▶ **Task requirements**
Reproduce each record exactly, leaving out no line.

--

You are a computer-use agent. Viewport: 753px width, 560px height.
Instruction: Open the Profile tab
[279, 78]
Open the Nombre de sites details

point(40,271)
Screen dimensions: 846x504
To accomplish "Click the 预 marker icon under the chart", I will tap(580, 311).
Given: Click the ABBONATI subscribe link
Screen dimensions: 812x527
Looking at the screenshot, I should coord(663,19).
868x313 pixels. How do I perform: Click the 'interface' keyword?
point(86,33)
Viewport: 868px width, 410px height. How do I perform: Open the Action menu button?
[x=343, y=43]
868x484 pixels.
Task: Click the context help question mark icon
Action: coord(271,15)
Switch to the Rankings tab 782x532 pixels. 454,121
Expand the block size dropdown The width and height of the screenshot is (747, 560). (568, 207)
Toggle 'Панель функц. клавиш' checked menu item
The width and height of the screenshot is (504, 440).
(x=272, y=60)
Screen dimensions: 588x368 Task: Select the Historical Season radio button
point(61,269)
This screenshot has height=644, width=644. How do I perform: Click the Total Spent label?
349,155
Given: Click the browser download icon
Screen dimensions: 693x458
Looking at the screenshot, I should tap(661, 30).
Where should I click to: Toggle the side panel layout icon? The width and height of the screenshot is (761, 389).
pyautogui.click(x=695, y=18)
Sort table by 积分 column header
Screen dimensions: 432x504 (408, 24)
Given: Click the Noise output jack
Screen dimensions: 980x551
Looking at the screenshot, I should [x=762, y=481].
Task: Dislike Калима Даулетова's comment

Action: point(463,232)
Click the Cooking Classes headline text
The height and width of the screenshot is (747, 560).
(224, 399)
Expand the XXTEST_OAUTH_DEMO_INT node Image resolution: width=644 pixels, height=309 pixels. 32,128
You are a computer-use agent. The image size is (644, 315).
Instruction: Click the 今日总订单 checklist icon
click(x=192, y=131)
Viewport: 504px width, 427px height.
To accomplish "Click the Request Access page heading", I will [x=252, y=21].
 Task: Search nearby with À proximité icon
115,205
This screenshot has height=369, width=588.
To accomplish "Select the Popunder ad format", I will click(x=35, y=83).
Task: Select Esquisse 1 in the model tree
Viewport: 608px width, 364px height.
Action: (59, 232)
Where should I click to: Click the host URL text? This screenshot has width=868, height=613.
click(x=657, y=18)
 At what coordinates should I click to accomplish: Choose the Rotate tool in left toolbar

--

▶ **Finished task**
You are a computer-use agent. Viewport: 753px width, 560px height.
Instruction: Open the Profile tab
[279, 78]
Open the Nombre de sites details

point(40,271)
Screen dimensions: 846x504
To accomplish "Click the 预 marker icon under the chart", I will tap(580, 311).
Given: Click the ABBONATI subscribe link
Screen dimensions: 812x527
Looking at the screenshot, I should coord(663,19).
868x313 pixels. How do I perform: Click the 'interface' keyword?
point(86,33)
Viewport: 868px width, 410px height. How do I perform: Open the Action menu button?
[x=343, y=43]
868x484 pixels.
Task: Click the context help question mark icon
Action: coord(271,15)
Switch to the Rankings tab 782x532 pixels. 454,121
Expand the block size dropdown The width and height of the screenshot is (747, 560). (568, 207)
Toggle 'Панель функц. клавиш' checked menu item
The width and height of the screenshot is (504, 440).
(x=272, y=60)
Screen dimensions: 588x368 Task: Select the Historical Season radio button
point(61,269)
This screenshot has height=644, width=644. How do I perform: Click the Total Spent label?
349,155
Given: Click the browser download icon
Screen dimensions: 693x458
Looking at the screenshot, I should tap(661, 30).
Where should I click to: Toggle the side panel layout icon? The width and height of the screenshot is (761, 389).
pyautogui.click(x=695, y=18)
Sort table by 积分 column header
Screen dimensions: 432x504 (408, 24)
Given: Click the Noise output jack
Screen dimensions: 980x551
Looking at the screenshot, I should [x=762, y=481].
Task: Dislike Калима Даулетова's comment

Action: point(463,232)
Click the Cooking Classes headline text
The height and width of the screenshot is (747, 560).
(224, 399)
Expand the XXTEST_OAUTH_DEMO_INT node Image resolution: width=644 pixels, height=309 pixels. 32,128
You are a computer-use agent. The image size is (644, 315).
Instruction: Click the 今日总订单 checklist icon
click(x=192, y=131)
Viewport: 504px width, 427px height.
To accomplish "Click the Request Access page heading", I will [x=252, y=21].
 Task: Search nearby with À proximité icon
115,205
This screenshot has height=369, width=588.
To accomplish "Select the Popunder ad format", I will click(x=35, y=83).
Task: Select Esquisse 1 in the model tree
Viewport: 608px width, 364px height.
Action: (59, 232)
Where should I click to: Click the host URL text? This screenshot has width=868, height=613.
click(x=657, y=18)
 At what coordinates should I click to accomplish: Choose the Rotate tool in left toolbar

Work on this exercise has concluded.